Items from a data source
###

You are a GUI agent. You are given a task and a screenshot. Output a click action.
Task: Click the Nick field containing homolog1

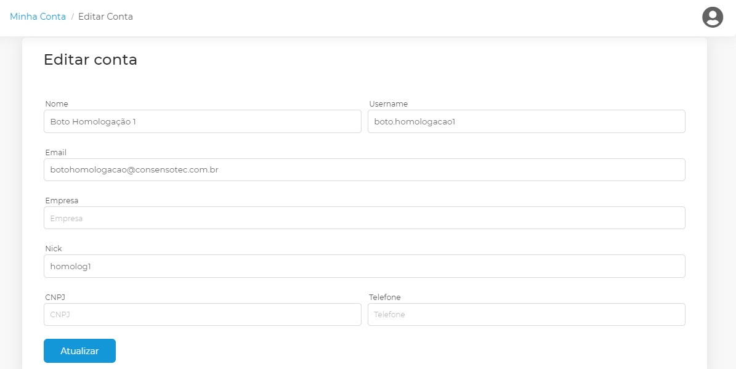pos(364,266)
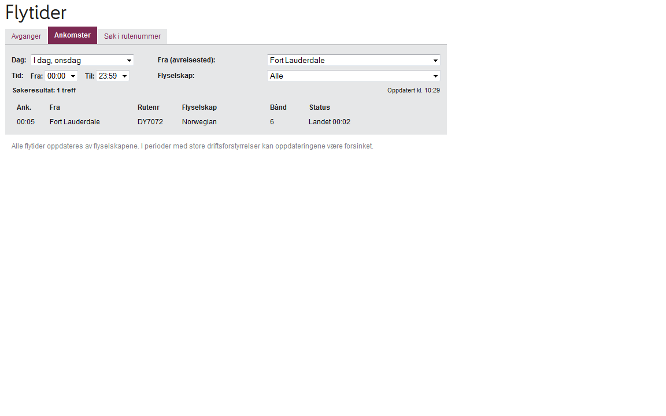Click the Bånd column header

(278, 107)
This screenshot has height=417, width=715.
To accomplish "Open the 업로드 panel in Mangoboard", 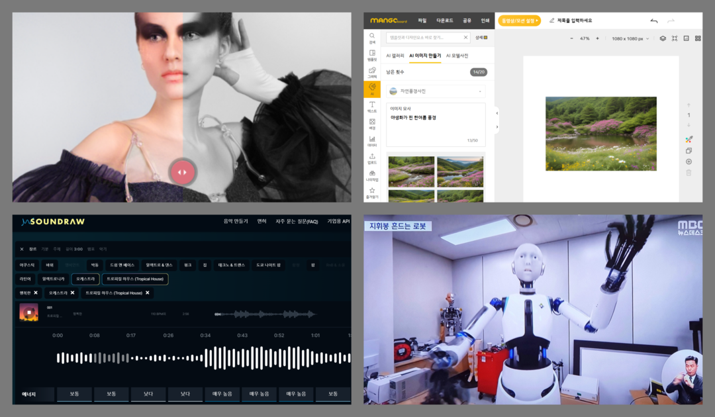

###

▶ [WORK REQUIRED] Drop the pictures and copy the data exactly.

▶ [REPLY TO THE TASK]
You are a GUI agent. You are given a task and a screenshot. Output a click action.
Task: Click the Nick field containing homolog1

pos(364,266)
Click the Bånd column header

(278, 107)
This screenshot has height=417, width=715.
To accomplish "Open the 업로드 panel in Mangoboard", 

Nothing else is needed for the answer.